» **Records to use**
************
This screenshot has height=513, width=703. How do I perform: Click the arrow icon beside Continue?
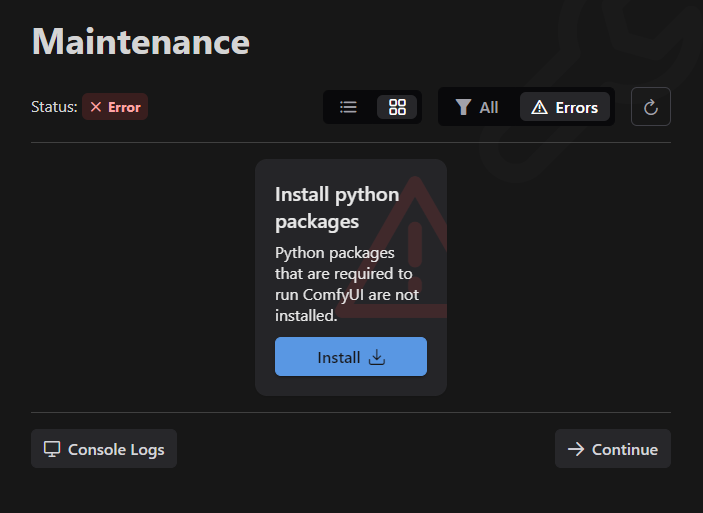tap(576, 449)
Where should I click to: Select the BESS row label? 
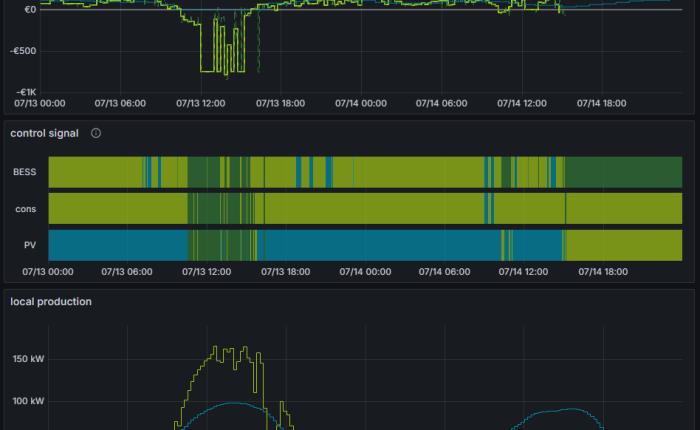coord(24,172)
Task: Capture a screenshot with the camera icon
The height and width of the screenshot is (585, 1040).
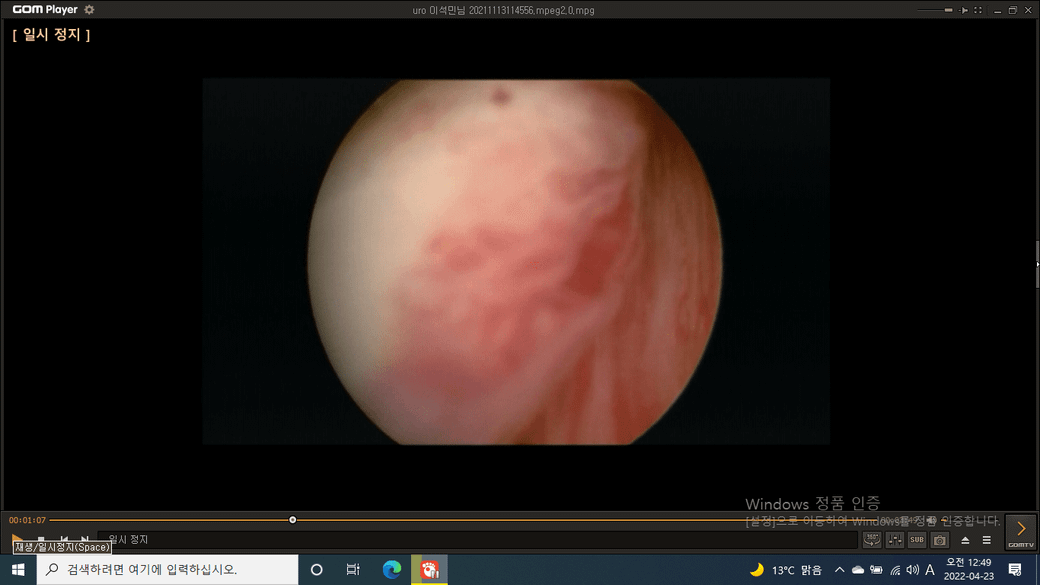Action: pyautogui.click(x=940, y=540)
************
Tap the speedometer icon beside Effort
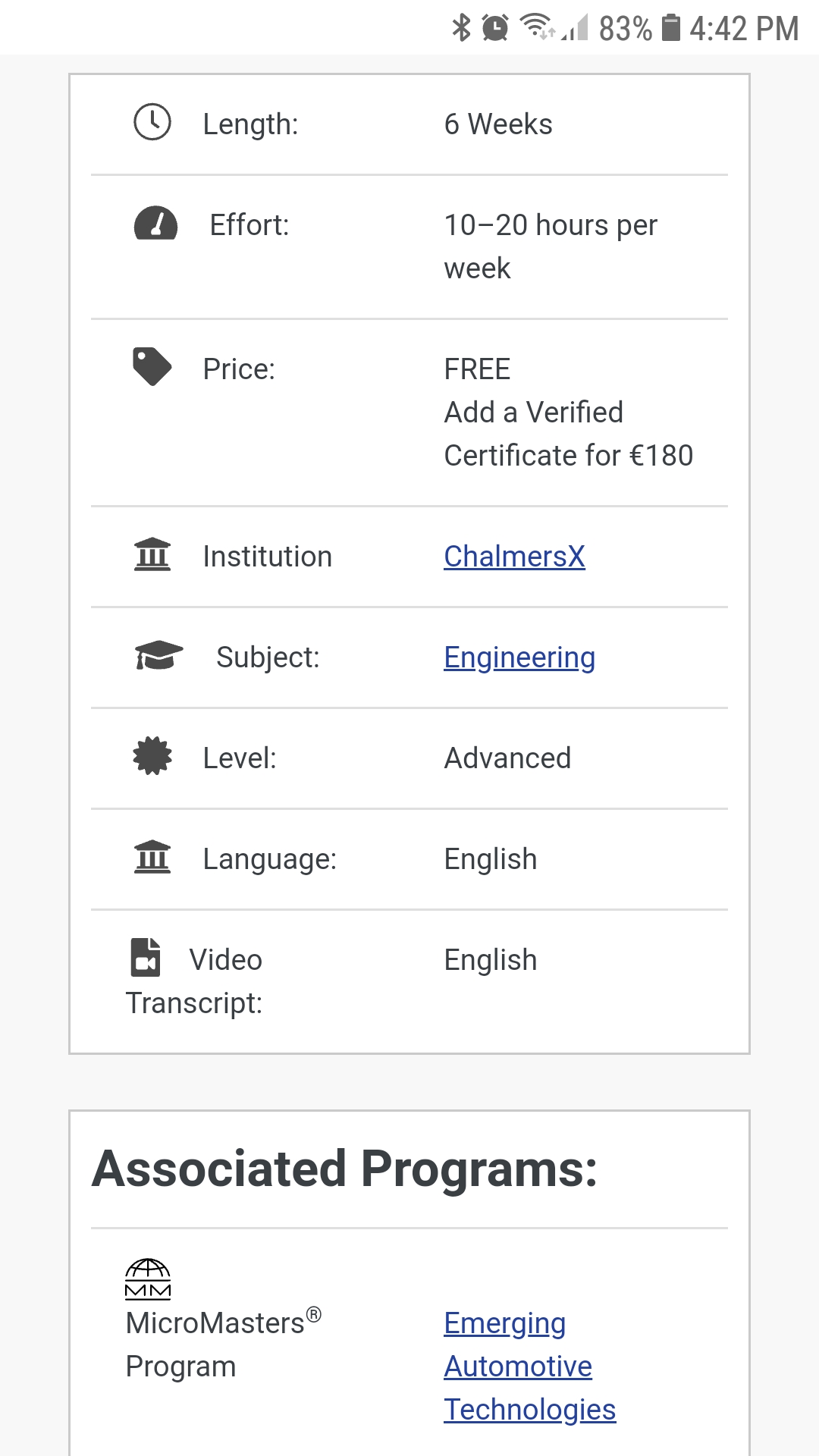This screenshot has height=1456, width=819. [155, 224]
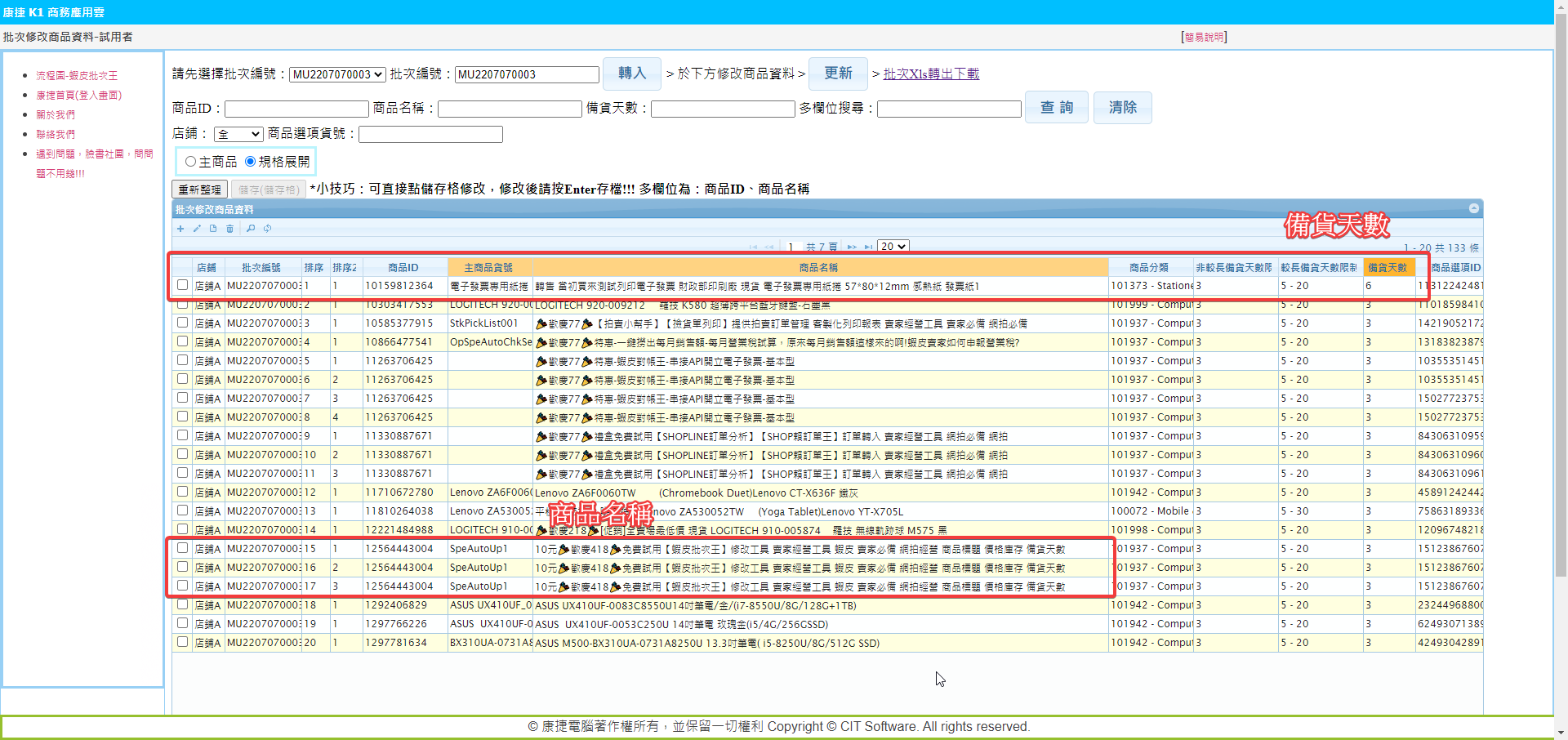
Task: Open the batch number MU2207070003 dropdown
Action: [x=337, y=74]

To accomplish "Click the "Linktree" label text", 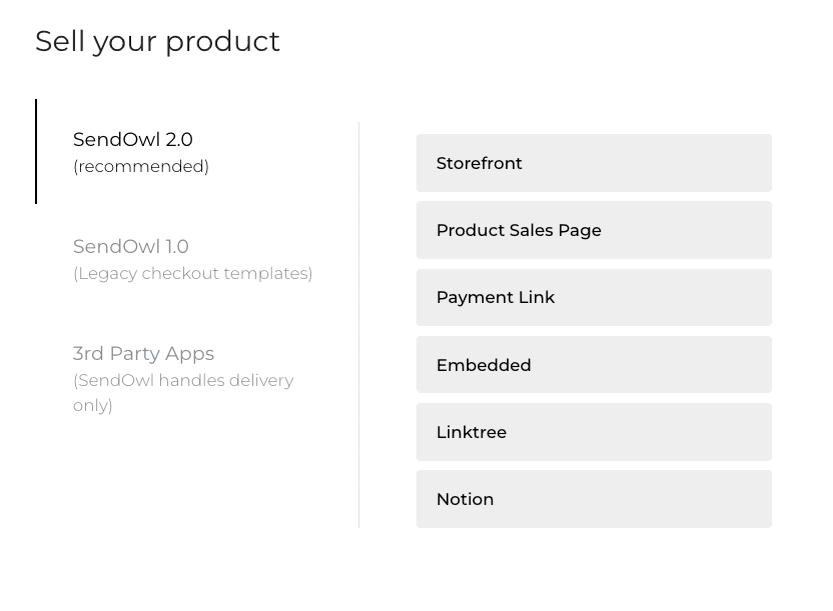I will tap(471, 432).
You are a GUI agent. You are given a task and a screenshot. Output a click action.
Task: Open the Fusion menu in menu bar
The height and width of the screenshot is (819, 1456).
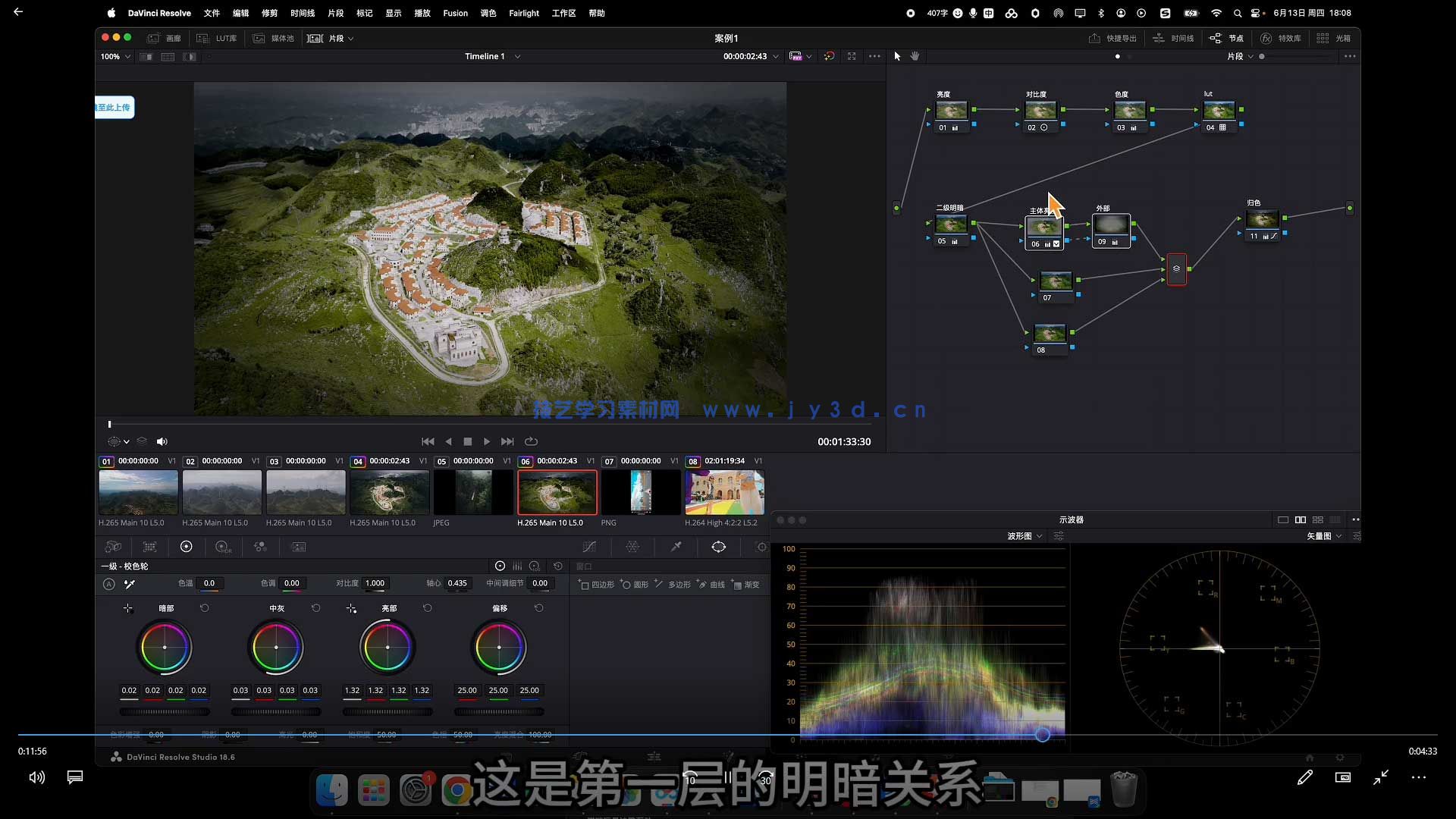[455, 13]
************
Rewrite every row from the one containing "This screenshot has height=513, width=703." down to the one containing "Action: pyautogui.click(x=940, y=540)", replacing "screenshot" with "screen image" and changing nothing else. Leave the pictures out.

» **Response to the exercise**
This screen image has height=513, width=703. How do I perform: Click the arrow icon beside Continue?
tap(576, 449)
Where should I click to: Select the BESS row label? 
coord(24,172)
Task: Capture a screen image with the camera icon
The height and width of the screen image is (585, 1040).
Action: pyautogui.click(x=940, y=540)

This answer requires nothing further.